De toutes les malédictions du football, le Torino peut se vanter, à contre cœur, d’avoir souvent son nom qui n’en résonne pas très loin. D’ailleurs, de nom, celui de Meroni en est un qui colle à l’identité de ce club. Tout d’abord, car le pilote de l’avion qui transportait l’équipe granata qui s’écrasa en 1949, décimant tout l’effectif, s’appelait Pierluigi Meroni. Quelques années plus tard, un autre Meroni fit son apparition. Celui-ci apportera plus de lumière que son triste homonyme. Luigi Meroni était ce joueur qui incarnait à la perfection l’air du temps des années 60. Un rebelle, un anticonformiste, un nouveau héros que ce Torino maudit à la recherche d’une gloire perdue attendait. Un artiste, sorte de mélange entre George Best et un Beatle, à la vie de bohème et au destin brisé à seulement 24 ans.

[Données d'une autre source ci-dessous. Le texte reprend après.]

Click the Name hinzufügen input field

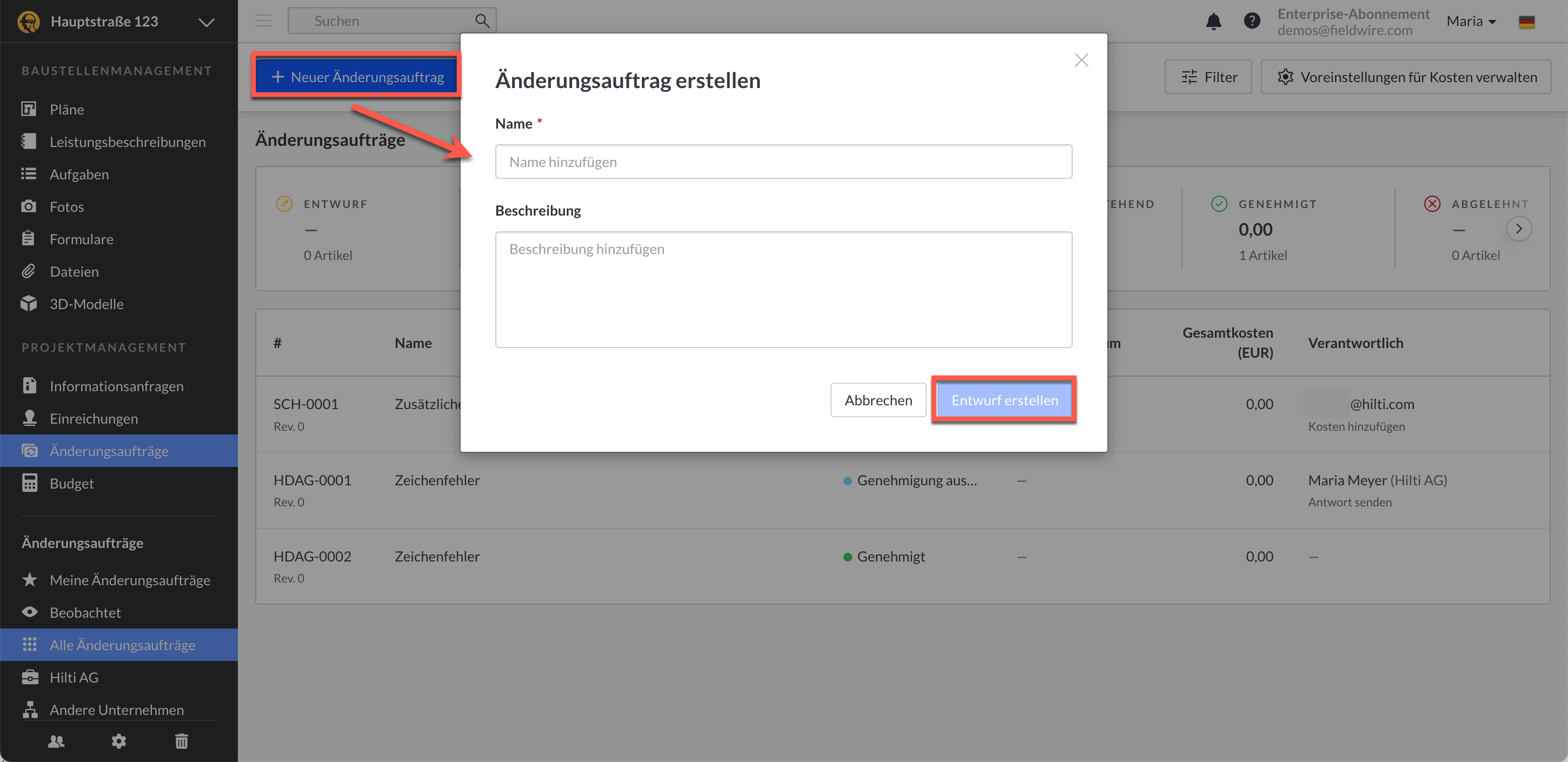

Luigi Meroni naît à Come, le 24 février 1943, sous le bruit des bombardements de la guerre. Sa vie est très vite marquée de tragédies ; il ne connaitra presque pas son père. Orphelin de celui-ci à l’âge de 2 ans, il est élevé par sa mère, seule, qui a du mal à joindre les deux bouts alors qu’elle doit aussi nourrir ses deux autres enfants Celestino et Maria. S’il joue au football comme tous les jeunes garçons de son âge, le petit « Gigi » ne se voit pas encore en digne héritier d’un Giuseppe Meazza. Sa passion est pour le moins originale, plus artistique. Ce qu’il aime avant tout c’est peindre des toiles et dessiner des cravates de soie et des costumes. Quand il a l’âge, il commence d’ailleurs par travailler dans une usine à cravate pour aider sa pauvre mère. Gigi a une âme d’artiste, cette même sensibilité qu’on retrouvera plus tard sur les pelouses. Les terrains, il finit par les arpenter. Adolescent, il défend les couleurs de l’équipe locale de son village à San Bartolomeo. C’est là qu’il se fait repérer par Côme, en 1961, qui évolue alors en deuxième division. Meroni n’a alors que 18 ans. Une saison lui suffit pour taper dans l’œil du Genoa. Le club rossoblù, qui est lui aussi cette année-là en seconde division, est époustouflé par le potentiel du jeune attaquant. Champion de Serie B, le Genoa lui fait de l’œil. Après une petite année seulement pour une vingtaine de matches et trois buts, Meroni quitte sa Lombardie natale direction la Ligurie et la Serie A.
La naissance d’une étoile
Au Genoa, les débuts sont difficiles. Il joue peu, marque peu. Renato Gei préfère titulariser des vieux briscards plus chevronnés en la personne Bean ou du brésilien Germano. Un maigre bilan de quinze apparitions et d’un petit but seulement scellent sa première année dans l’élite. Mais les supporters ne lâchent pas leur petite coqueluche et continuent de croire en lui. La saison suivante leur donnera raison. Avec l’arrivée du nouvel entraineur Benjamín Santos, qui comprend tout de suite la valeur du joyau qu’il a entre ses mains, le jeune Meroni s’impose aux yeux de toute l’Italie comme l’un des meilleurs talents de sa génération. A l’image de ce Genoa-Fiorentina du 27 octobre 1963 où l’attaquant fait parler de sa classe dans un stade Marassi plein à craquer. Un petit pont sur un défenseur florentin suivi d’une accélération et d’un ballon piqué pour marquer blufferont les observateurs. Sa technique et ses buts permettent au Genoa d’accrocher une huitième place et de s’adjuger la Coupe des Alpes. Avec 6 buts marqués en 27 matches, Gigi se fait un nom dans la Botte.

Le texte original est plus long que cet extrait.